The Night a Backgammon Program Shook the Foundations of Expert Systems

In 1979, a program called BKG 9.8 defeated the reigning world backgammon champion, Luigi Villa, 7-1 in a match played in Monte Carlo. It was the first time a computer had beaten a human world champion at any board game. Most people have never heard of it. That near-total obscurity is itself instructive — because what happened next, and why the win was almost immediately dismissed, tells you something profound about the long, stubborn road to where AI stands today.

BKG 9.8 was built by Hans Berliner at Carnegie Mellon University. It ran on a PDP-10, used heuristic evaluation functions hand-crafted by Berliner himself, and won largely because backgammon involves dice — and on that particular night, the program got exceptionally lucky rolls. Berliner said so himself, in print, immediately after the match. The expert systems community largely agreed: this was a statistical fluke, not a demonstration of genuine strategic mastery. Move along, nothing to see here.

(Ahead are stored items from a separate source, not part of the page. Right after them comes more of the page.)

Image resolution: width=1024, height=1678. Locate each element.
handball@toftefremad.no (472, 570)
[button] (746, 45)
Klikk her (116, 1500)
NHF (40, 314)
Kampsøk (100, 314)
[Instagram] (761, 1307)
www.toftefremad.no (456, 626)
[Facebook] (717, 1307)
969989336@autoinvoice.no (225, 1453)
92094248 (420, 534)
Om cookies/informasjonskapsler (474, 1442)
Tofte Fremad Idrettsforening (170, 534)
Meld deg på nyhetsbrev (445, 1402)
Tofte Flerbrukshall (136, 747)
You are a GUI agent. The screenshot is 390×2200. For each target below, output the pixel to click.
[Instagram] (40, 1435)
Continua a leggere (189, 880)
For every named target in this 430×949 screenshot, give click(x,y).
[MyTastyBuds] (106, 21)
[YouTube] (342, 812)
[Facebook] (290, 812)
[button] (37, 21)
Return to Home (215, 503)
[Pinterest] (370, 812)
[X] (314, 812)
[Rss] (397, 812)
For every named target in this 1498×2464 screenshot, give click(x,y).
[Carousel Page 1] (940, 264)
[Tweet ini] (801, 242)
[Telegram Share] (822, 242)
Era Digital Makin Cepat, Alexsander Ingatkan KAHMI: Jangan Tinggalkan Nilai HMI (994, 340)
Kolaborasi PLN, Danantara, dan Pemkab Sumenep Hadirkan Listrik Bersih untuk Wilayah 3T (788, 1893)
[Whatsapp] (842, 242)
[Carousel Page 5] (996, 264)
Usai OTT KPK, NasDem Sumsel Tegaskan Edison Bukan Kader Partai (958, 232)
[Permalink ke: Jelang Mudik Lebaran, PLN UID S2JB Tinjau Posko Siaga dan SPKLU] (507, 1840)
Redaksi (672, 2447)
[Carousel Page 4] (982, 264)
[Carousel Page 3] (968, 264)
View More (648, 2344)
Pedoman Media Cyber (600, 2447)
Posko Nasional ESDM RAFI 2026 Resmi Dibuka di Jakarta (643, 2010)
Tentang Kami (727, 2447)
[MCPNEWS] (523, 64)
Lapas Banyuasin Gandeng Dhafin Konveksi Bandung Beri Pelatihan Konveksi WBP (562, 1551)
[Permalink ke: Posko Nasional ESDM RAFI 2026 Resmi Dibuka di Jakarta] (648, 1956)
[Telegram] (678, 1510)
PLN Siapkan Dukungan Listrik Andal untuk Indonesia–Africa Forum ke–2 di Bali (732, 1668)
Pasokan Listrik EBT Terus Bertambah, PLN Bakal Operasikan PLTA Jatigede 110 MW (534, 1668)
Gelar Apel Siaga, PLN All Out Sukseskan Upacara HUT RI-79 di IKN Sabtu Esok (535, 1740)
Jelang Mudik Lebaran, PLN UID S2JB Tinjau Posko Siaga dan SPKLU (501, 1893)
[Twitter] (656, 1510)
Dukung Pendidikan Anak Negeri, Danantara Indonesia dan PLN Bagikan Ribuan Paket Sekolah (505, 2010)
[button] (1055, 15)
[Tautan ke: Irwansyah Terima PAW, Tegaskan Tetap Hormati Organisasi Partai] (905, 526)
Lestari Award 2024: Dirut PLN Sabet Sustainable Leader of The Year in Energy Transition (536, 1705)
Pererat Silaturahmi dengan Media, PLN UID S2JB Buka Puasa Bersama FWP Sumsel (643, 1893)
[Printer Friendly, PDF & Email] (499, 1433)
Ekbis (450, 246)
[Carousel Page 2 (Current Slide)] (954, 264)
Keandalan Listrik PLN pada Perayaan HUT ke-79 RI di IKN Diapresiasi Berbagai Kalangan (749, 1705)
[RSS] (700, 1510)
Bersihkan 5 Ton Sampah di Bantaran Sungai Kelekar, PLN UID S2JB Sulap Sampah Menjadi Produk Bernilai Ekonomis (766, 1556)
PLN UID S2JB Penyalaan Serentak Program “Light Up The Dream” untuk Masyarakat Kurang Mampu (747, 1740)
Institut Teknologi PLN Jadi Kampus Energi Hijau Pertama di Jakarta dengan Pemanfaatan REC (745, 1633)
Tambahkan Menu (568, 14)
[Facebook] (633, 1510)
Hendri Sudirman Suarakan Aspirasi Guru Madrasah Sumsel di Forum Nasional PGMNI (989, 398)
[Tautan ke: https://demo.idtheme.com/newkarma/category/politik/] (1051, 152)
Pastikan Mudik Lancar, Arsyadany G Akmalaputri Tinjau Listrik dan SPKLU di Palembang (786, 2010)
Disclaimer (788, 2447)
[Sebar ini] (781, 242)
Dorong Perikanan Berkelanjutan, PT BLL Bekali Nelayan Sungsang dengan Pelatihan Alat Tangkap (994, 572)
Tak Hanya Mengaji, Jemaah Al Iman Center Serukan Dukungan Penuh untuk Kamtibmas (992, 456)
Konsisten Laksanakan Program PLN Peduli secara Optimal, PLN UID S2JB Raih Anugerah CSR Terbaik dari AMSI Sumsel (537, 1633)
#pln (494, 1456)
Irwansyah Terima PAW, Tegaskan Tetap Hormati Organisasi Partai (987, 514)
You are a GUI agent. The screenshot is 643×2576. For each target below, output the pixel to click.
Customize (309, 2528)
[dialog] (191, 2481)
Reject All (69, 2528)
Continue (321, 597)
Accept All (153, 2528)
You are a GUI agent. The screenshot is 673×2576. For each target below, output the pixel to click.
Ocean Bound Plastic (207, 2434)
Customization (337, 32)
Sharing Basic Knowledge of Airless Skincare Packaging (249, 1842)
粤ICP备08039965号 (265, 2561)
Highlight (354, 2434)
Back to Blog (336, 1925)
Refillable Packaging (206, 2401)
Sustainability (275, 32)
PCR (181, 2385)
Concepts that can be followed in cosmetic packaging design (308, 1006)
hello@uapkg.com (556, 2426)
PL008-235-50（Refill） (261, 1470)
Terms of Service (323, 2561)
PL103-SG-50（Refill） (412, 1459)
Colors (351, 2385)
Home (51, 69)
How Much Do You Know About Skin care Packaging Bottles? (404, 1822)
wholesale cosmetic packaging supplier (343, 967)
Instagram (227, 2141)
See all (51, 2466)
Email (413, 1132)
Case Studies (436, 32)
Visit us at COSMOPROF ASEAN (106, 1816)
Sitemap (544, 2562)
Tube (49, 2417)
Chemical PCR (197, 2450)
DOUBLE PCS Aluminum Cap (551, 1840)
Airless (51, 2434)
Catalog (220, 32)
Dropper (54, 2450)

But here is the thing. Eleven years later, a program called TD-Gammon arrived and made the dismissal look foolish in retrospect. Gerald Tesauro at IBM built it using temporal-difference reinforcement learning — the same family of ideas that would eventually power AlphaGo and modern RL pipelines. TD-Gammon trained almost entirely through self-play, generating its own experience, and reached a level of play that genuinely surprised the backgammon world. It didn’t just win; it discovered novel opening strategies that human grandmasters subsequently adopted. A machine had found things in the game that centuries of human play had missed.

The arc between BKG 9.8 and TD-Gammon is a microcosm of AI’s entire trajectory. The first win was brittle, luck-dependent, and required enormous human expertise baked in by hand. The second win was robust, self-generated, and produced knowledge that transferred back to humans. That shift — from hand-engineered heuristics to learned representations — is arguably the most important conceptual move in the history of the field. It just took a decade and a half of quiet, unglamorous research for it to fully crystallize.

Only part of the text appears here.